I've decided I'm going to blog on this subject for one year, every day. See what works and what doesn't. See if I'm still sitting in the same place a year from now.
Today I work up with stiffness, soreness, and pain in my left shoulder and that side of my neck. That's unusual for me, because usually my pain is on my right side. By noon it had moved and the pain was being shared between both sides of my shoulders. How nice of it to share. @@
They are currently treating me with flexeril, a muscle relaxer, and the pain management specialist I went to yesterday started me on some new pain narcotic that starts with an N. Nucynta or something. All I know is it makes me feel foggy, dizzy, and tired but does nothing for the pain. It's incredibly expensive. I really don't understand why I can't just have Norco. I get that it's an addictive drug, but honestly I'd rather deal with the addiction concerns than live in pain.
There are days, like yesterday, that the pain is so acute I can't get out of bed, or I cry all day. Yesterday was a crying day. I cried for six hours or more, and now I'm crying again. It isn't that the pain in and of itself is so horrific. It's the day in, day out of pain that never lets up, that robs you of your life, that keeps you from doing the things you used to love.
I'd compare the pain I have today to severe whiplash from an auto accident. It's painful to turn my head in any direction, including to drive.

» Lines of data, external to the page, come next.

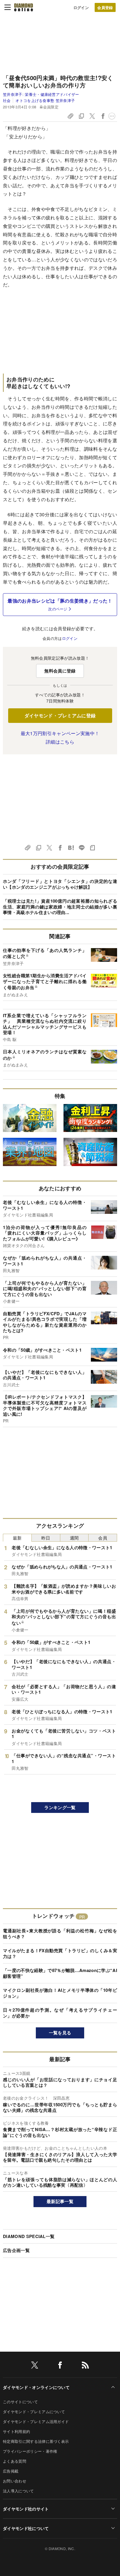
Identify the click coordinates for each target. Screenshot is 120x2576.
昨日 (45, 1538)
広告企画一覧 (16, 2250)
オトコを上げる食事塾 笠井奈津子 (45, 100)
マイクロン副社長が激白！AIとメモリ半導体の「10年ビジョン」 (60, 1993)
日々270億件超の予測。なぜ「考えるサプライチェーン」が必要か (60, 2013)
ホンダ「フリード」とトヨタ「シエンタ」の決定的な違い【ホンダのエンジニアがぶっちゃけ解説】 (60, 884)
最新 (17, 1538)
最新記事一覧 (60, 2201)
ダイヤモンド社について (26, 2528)
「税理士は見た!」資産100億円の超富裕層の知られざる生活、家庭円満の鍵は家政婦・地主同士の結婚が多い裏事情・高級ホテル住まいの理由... (60, 906)
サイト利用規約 (16, 2431)
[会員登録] (105, 7)
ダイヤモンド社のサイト (26, 2509)
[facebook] (60, 2366)
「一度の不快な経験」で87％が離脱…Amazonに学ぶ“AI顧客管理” (60, 1973)
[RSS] (85, 2366)
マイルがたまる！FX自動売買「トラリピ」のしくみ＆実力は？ (60, 1953)
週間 (74, 1538)
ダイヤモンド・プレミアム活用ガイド (36, 2421)
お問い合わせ (14, 2481)
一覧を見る (60, 2032)
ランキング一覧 (59, 1807)
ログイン (81, 7)
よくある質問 (14, 2461)
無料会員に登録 (59, 671)
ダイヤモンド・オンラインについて (36, 2387)
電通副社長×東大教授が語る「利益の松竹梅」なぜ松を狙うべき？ (60, 1933)
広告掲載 (10, 2471)
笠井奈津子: (41, 94)
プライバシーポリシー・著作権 (30, 2451)
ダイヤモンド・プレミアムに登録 (60, 715)
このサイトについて (20, 2401)
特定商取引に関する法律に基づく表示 (36, 2441)
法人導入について (18, 2491)
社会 (7, 100)
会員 (102, 1538)
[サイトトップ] (23, 7)
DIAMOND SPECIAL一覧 (28, 2236)
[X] (34, 2366)
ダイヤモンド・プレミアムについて (34, 2411)
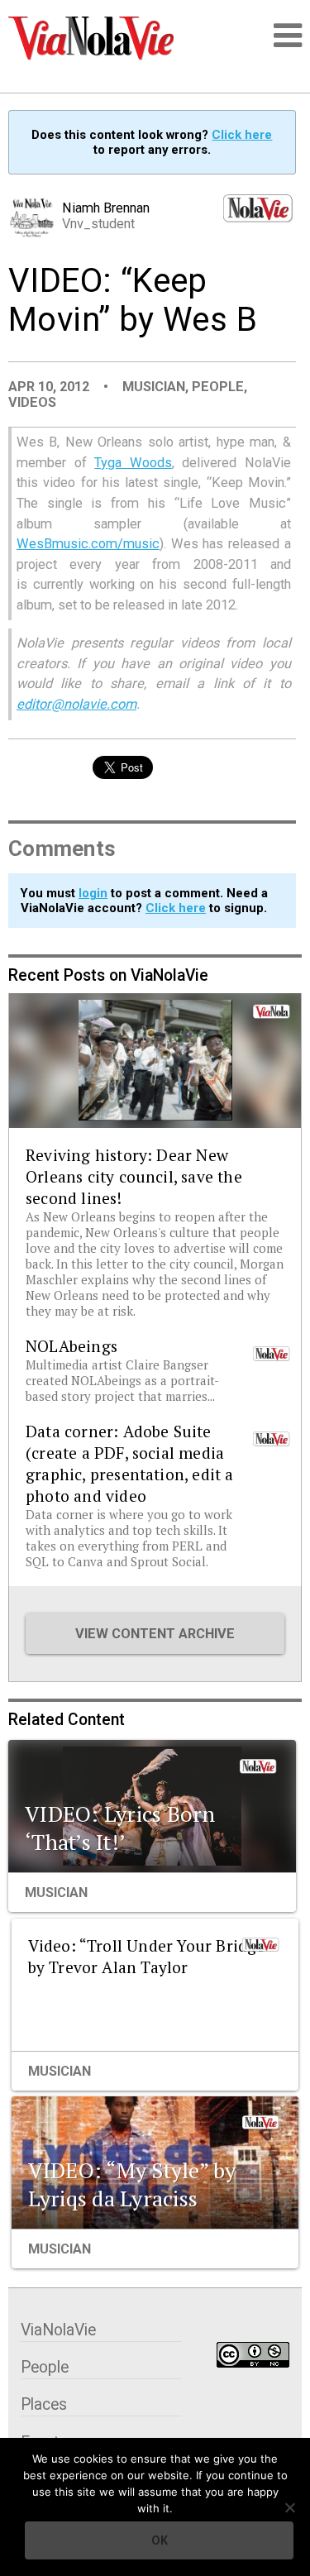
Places (44, 2404)
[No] (289, 2507)
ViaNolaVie (58, 2329)
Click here (242, 134)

There are some days I have migraines--pain gripping the entire side of my face that won't let go. But the worst is my shoulders. They hurt all. the. time. The pain is incredibly intense and I have only found two ways to improve it. One is, of course, the narcotic vicodin, which does relieve my pain tremendously. The other is massage, which removes it for a few hours before the muscles begin to spasm and contract again. There have been times my shoulders have hurt so badly I have been unable to wear a bra, forcing me to stay inside in a tee shirt.
My lower back is known to give out and often aches if I'm on my feet too long or walking in the wrong kind of shoes or wearing the wrong kind of clothing, even. Pain in my back is common, and probably at least once every six months to a year now my back goes completely out, meaning I cannot stand straight at all and am in horrific pain if I try to stand, period.

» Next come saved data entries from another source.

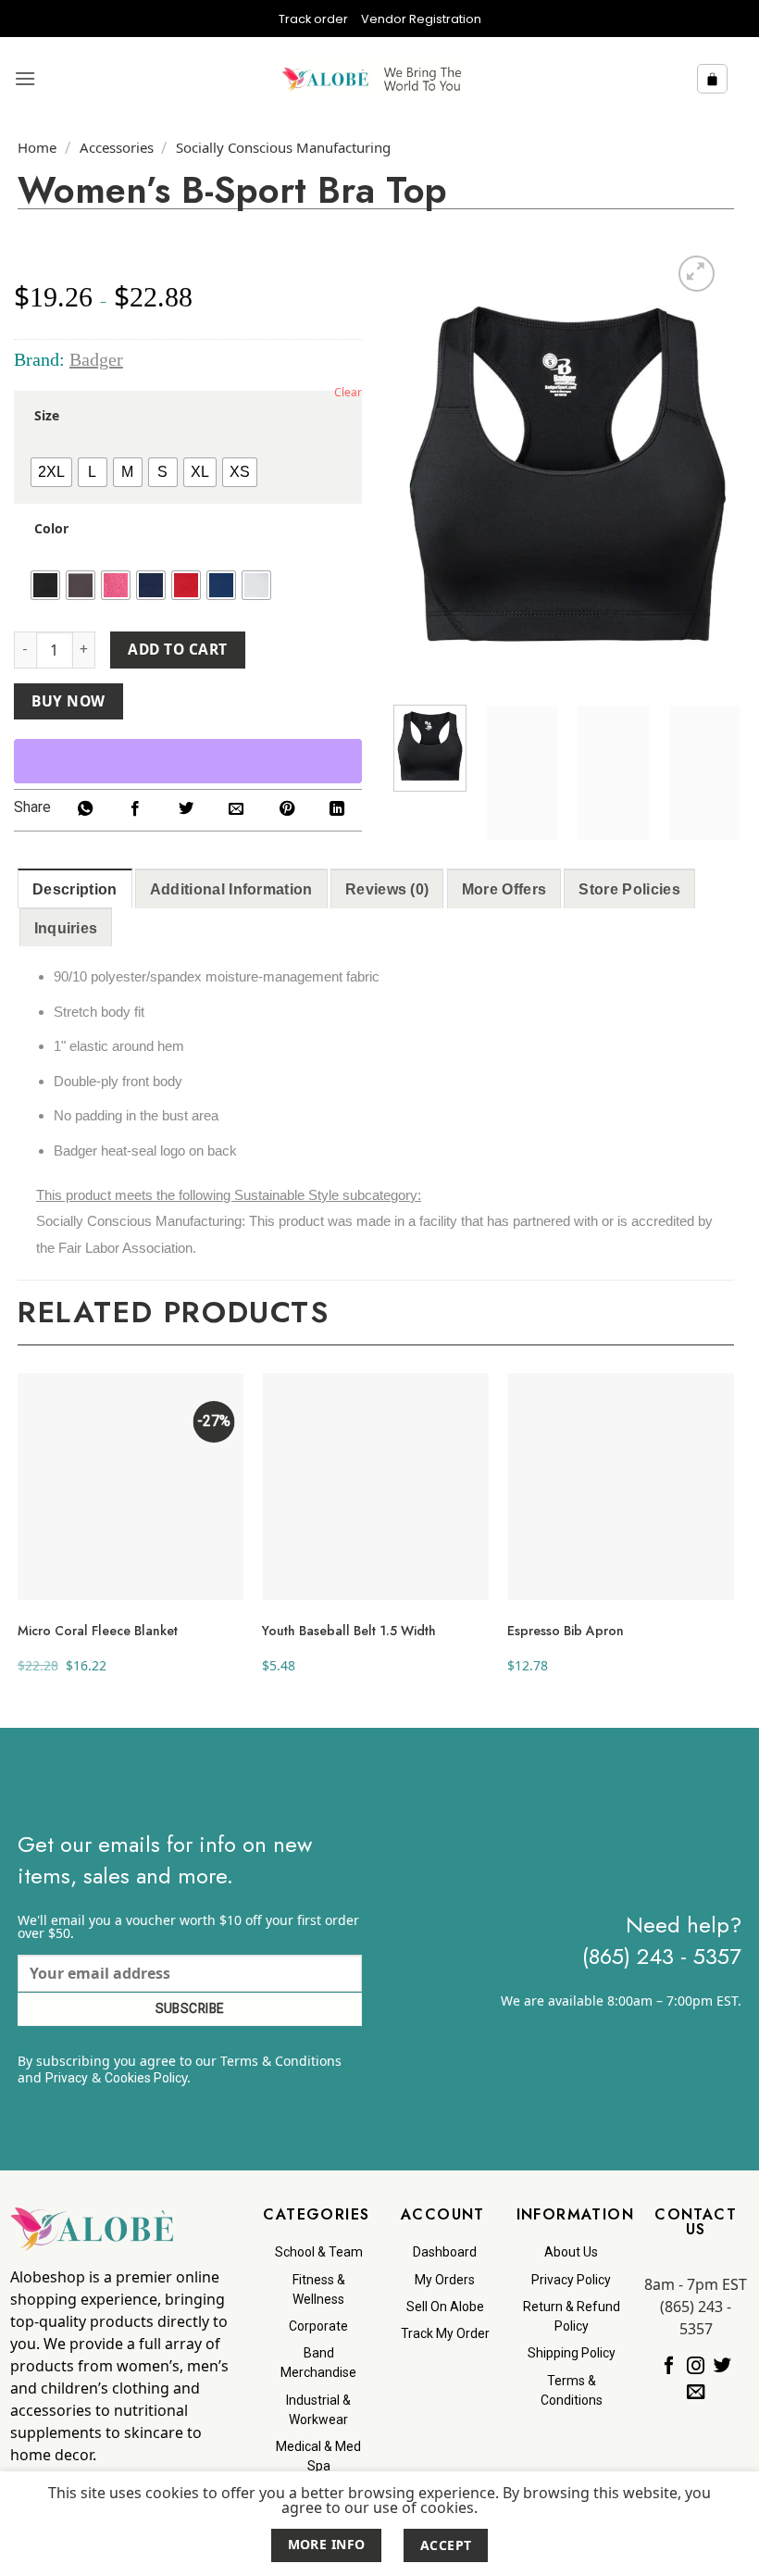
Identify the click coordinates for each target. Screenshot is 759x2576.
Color (51, 528)
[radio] (51, 472)
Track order (313, 19)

I used to be the kind of person who agreed that narcotics should hardly ever be used, and that lots of people overprescribed them and overused them. I'm not a drug addict, do not use illegal drugs, nor do I smoke. On the rare occasions that I drink, I generally stop after one or two. However, the last several months have been life-altering for me in how I view these drugs. When I do not have an effective pain reliever to make living more bearable, I am not above going to a bar and having a couple of drinks. I've always heard it said that "alcohol masks the pain" and it does, just as vicodin does. The fact of the matter is that while certain medical conditions do have cures, there is no cure for fibromyalgia. I have begun treatment regimens but it's slow going and much harder to do when I'm in constant pain.

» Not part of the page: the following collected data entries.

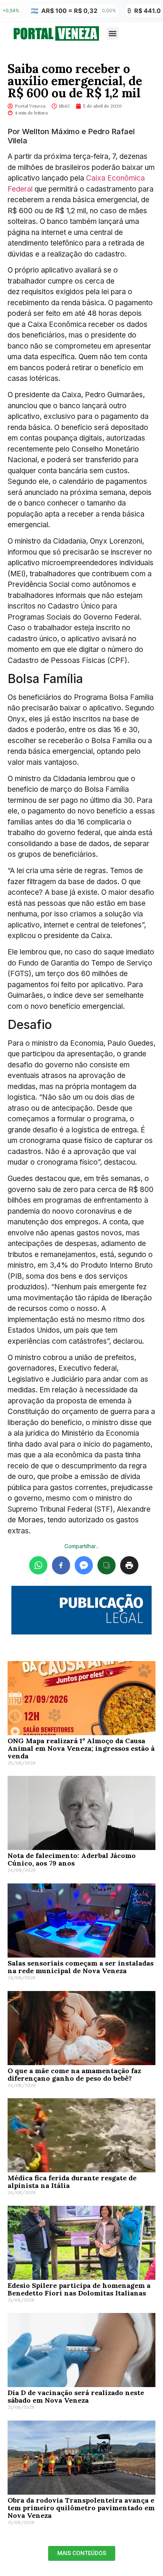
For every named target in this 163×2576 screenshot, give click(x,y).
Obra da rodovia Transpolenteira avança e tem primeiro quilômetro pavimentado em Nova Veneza (81, 2508)
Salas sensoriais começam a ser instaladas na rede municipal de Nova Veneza (81, 1967)
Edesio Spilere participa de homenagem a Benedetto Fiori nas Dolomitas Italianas (79, 2289)
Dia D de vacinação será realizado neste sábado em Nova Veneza (76, 2396)
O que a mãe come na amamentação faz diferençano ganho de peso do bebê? (74, 2074)
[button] (113, 33)
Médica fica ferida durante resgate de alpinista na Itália (72, 2181)
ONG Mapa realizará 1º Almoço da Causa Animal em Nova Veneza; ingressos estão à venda (81, 1748)
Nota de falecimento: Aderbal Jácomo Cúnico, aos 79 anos (72, 1859)
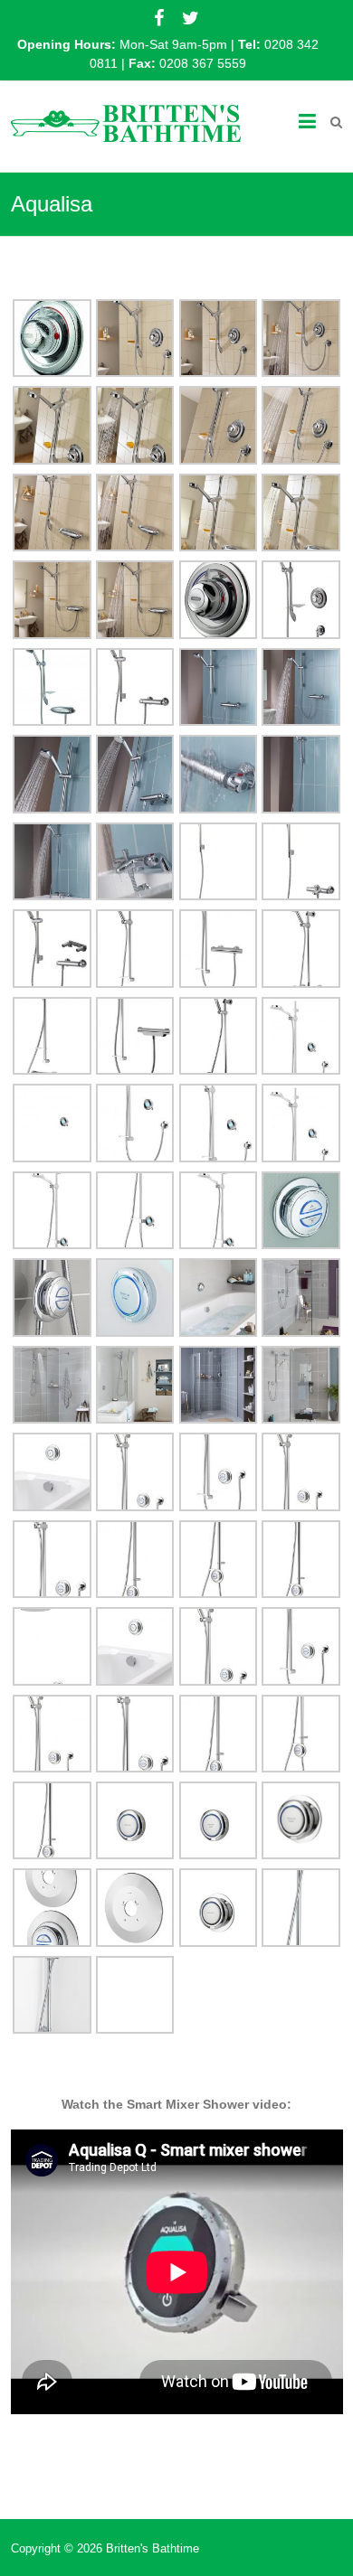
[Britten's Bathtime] (126, 121)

Finding doctors who are familiar with fibro and understand--REALLY understand--the depth of the pain is hard. I frequently find myself thinking of ways to die on days when the pain drags on and on. I don't think most people understand the frustration of that feeling, the desperation that one feels to just rid oneself of the pain. Anything--even death--sounds better than continuing in a life that is painful and has stolen your body, your livelihood, even your mind. There's a condition called "fibro fog" that is common for fibro patients. Between the depression, anxiety, and pain, it's often difficult to think clearly. The exhaustion that goes along with the illness makes it hard as well.
I have, at least temporarily, lost my livelihood because of this illness. I have lost time with my children as well as their respect and admiration. I have lost huge parts of myself to an illness that nobody understands. And I'm about to fall asleep writing. It's 1:24 p.m., and I can't go another minute without sleep. Damn this illness. Damn it to hell.